The new C7 Corvette is one seductive beast. But it’s way more than just another pretty face. Underneath all those sleek lines and restyled body panels is cutting-edge performance. For most people it’s enough to satisfy, but for others the desire for more power is simply irresistible. Justin Keith is just such a gearhead. He had just finished a 1,000-horsepower fifth-gen Camaro and it was a ton of fun, but once he planted his backside in a C7 Corvette he became hooked. As he recalled, “Once I found out the dealer would give me the GMS (GM Supplier) discount on one, I jumped on it. I quickly sold my Camaro for my asking price and soon afterwards was driving the new Stingray.”
Even with the potent LT1 under the hood, Justin soon realized changes needed to be made. After all, his last ride was pumping out some serious power, so he dialed up the guys at ProCharger for some advice. Well, as you can imagine they are quite the enablers over there and soon an intercooled F1-A centrifugal blower was on the way. Of course, you can’t just slap on a big-ass blower and call it a day. So more calls were made and before long things started to get interesting.
To help contain the extra boost, ARP head studs were added to the LT1 and a custom-grind COMP bumpstick from Futral Motorsports was slid into place. The specs are all “hush hush” but we imagine it was tweaked to match up well with the power-adders. Did we say “adders?” Well, yeah. After all, why stop at just a blower when there’s plenty of room for a nitrous system as well. A system from Nitrous Outlet is plumbed in to deliver a 100-shot of gas just in case the blower alone isn’t peggin’ the fun meter. That much power makes the stock fuel system iffy, so DeatschWerks sent over a high-flow pump and some massaged fuel injectors.
More atmosphere being sucked in means more air needs to be evacuated. This task was left to a pair of stainless 2-inch Kooks long-tube headers mated to a B&B PRT exhaust system. Put it all together and it was enough to make 900 horsepower at 7,100 rpm and 850 lb-ft of twist at 5,000 rpm. Certainly enough grunt to satisfy Justin, for now. The rest of the drivetrain, except for the Right Foot Down methanol injection kit, which calms down detonation, is mostly stock. Although we imagine the GM clutch isn’t long for the world. “I have been modding LS engines for over 10 years and this was like working on a whole different vehicle with very few similarities,” remarked Justin. In fact, in hindsight he might have just ditched the LT1 and grafted in an LS that he’s way more familiar with, but now that it’s done he’s glad he worked through the LT1 challenges.

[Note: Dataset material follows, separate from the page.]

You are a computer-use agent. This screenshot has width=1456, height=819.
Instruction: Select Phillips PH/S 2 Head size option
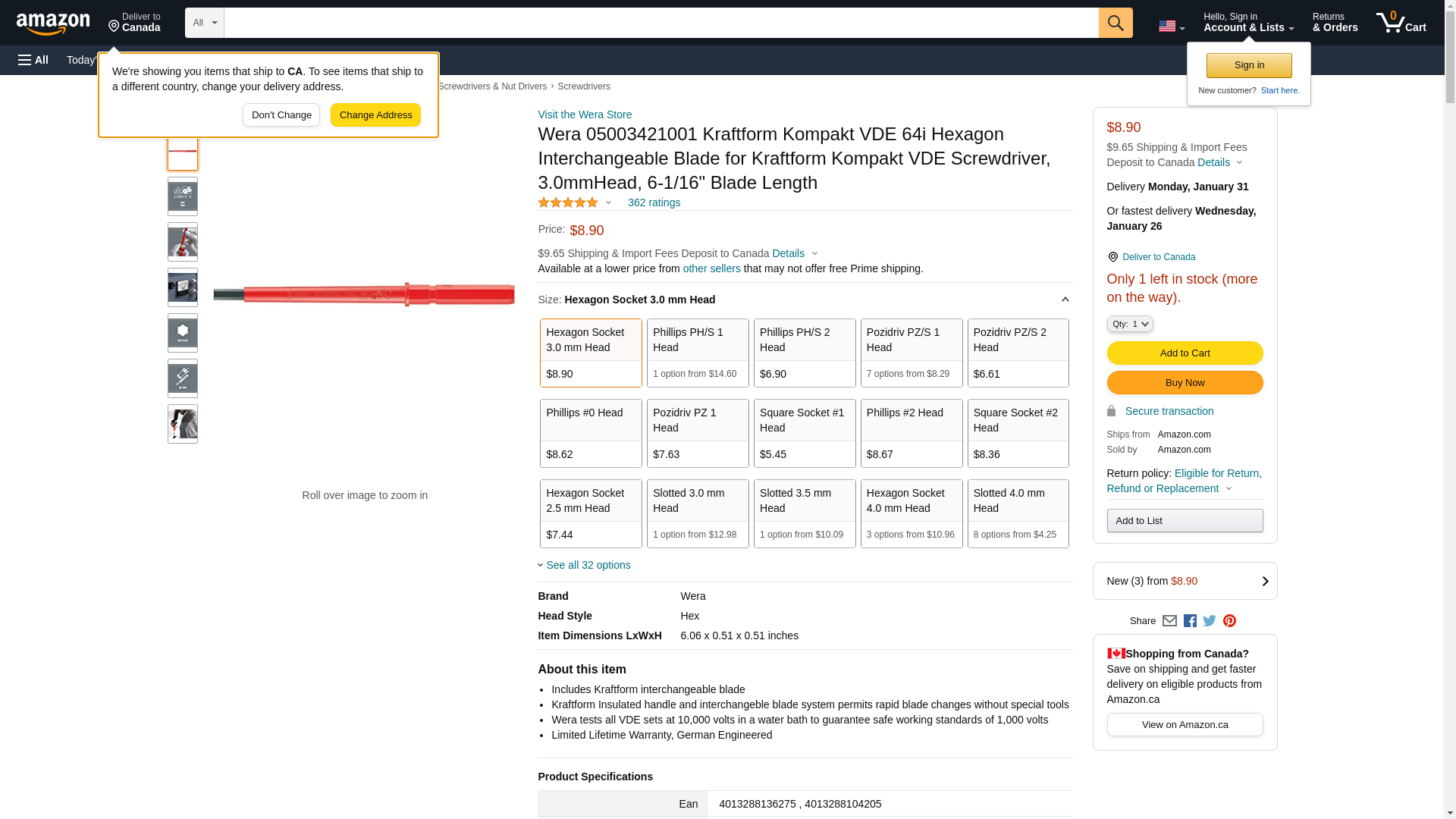[804, 353]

For now, the balance of the Corvette is stock. Sure, he dumped the stance 2 inches, tossed on a Z51 rear spoiler, and 19x8 front and 20x11 rear 360 Forged Mesh 5 wheels. The black wheels really pump up the looks of the C7 and are wrapped in 275/30-19 and 305/30-20 Nitto NT05 rubber.
Justin has only had the red Stingray a short 5 months, but in that time he’s grown very fond of the performance and looks of his C7. And we really can’t blame him. After all, sometimes when you hear the siren’s call you need to venture a bit closer to the rocks.